Task item - In exact form, set down only those lines of the material that run from its first line to the line with "Click the 'Suchen", inclusive.

Data under study -

------------------------------

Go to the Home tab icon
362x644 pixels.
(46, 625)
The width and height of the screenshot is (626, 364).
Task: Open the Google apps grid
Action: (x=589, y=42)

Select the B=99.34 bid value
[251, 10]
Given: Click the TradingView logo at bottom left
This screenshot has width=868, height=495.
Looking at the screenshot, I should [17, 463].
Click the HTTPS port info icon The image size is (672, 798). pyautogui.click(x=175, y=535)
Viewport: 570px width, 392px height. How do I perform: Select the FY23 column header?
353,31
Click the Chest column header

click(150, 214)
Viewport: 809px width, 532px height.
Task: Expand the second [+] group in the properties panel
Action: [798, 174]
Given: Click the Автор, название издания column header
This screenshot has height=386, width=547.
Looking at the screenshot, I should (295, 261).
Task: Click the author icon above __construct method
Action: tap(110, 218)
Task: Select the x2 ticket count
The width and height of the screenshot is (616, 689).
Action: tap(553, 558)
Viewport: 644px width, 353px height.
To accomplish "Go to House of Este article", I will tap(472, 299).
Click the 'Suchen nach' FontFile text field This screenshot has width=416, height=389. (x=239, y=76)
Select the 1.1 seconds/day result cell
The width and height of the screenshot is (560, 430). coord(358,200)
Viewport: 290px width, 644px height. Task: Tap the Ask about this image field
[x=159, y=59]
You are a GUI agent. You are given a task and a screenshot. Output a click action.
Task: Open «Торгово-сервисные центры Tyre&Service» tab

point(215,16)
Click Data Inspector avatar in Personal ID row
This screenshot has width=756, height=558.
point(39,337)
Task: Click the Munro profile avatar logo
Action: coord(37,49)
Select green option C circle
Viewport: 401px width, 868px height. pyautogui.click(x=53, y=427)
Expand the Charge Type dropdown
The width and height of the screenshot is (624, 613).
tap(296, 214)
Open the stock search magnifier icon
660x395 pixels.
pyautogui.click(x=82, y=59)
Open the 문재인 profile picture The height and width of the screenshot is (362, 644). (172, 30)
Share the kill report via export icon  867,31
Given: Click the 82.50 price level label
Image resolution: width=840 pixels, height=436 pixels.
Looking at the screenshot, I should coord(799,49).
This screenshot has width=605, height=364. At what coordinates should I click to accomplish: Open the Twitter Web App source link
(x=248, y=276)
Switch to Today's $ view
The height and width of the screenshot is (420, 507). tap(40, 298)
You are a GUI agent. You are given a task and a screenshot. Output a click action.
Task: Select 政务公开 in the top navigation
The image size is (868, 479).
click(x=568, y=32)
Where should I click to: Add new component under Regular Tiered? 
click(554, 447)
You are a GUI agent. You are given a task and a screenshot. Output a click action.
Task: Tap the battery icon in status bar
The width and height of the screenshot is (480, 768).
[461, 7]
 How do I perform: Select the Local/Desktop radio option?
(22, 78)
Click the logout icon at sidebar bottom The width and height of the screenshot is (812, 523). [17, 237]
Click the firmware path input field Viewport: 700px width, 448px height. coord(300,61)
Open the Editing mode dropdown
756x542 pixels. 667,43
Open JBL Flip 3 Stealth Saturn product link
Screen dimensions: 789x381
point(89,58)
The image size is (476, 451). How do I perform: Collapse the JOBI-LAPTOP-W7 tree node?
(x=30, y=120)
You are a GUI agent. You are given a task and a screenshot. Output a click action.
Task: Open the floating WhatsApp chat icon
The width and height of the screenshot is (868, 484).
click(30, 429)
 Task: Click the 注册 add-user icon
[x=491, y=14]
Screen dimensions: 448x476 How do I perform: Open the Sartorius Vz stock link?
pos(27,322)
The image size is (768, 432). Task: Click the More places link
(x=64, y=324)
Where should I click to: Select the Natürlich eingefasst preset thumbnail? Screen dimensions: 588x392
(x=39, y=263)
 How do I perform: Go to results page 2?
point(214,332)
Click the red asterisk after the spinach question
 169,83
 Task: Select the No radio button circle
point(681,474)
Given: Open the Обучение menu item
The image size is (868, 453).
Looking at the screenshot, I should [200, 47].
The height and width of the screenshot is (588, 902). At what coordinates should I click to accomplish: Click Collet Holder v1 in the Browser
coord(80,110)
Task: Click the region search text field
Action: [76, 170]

------------------------------

Solution for this problem -
Go to the Home tab icon
362x644 pixels.
(46, 625)
The width and height of the screenshot is (626, 364).
Task: Open the Google apps grid
Action: (x=589, y=42)

Select the B=99.34 bid value
[251, 10]
Given: Click the TradingView logo at bottom left
This screenshot has width=868, height=495.
Looking at the screenshot, I should [17, 463].
Click the HTTPS port info icon The image size is (672, 798). pyautogui.click(x=175, y=535)
Viewport: 570px width, 392px height. How do I perform: Select the FY23 column header?
353,31
Click the Chest column header

click(150, 214)
Viewport: 809px width, 532px height.
Task: Expand the second [+] group in the properties panel
Action: [798, 174]
Given: Click the Автор, название издания column header
This screenshot has height=386, width=547.
Looking at the screenshot, I should (295, 261).
Task: Click the author icon above __construct method
Action: tap(110, 218)
Task: Select the x2 ticket count
The width and height of the screenshot is (616, 689).
Action: tap(553, 558)
Viewport: 644px width, 353px height.
To accomplish "Go to House of Este article", I will tap(472, 299).
Click the 'Suchen nach' FontFile text field This screenshot has width=416, height=389. (x=239, y=76)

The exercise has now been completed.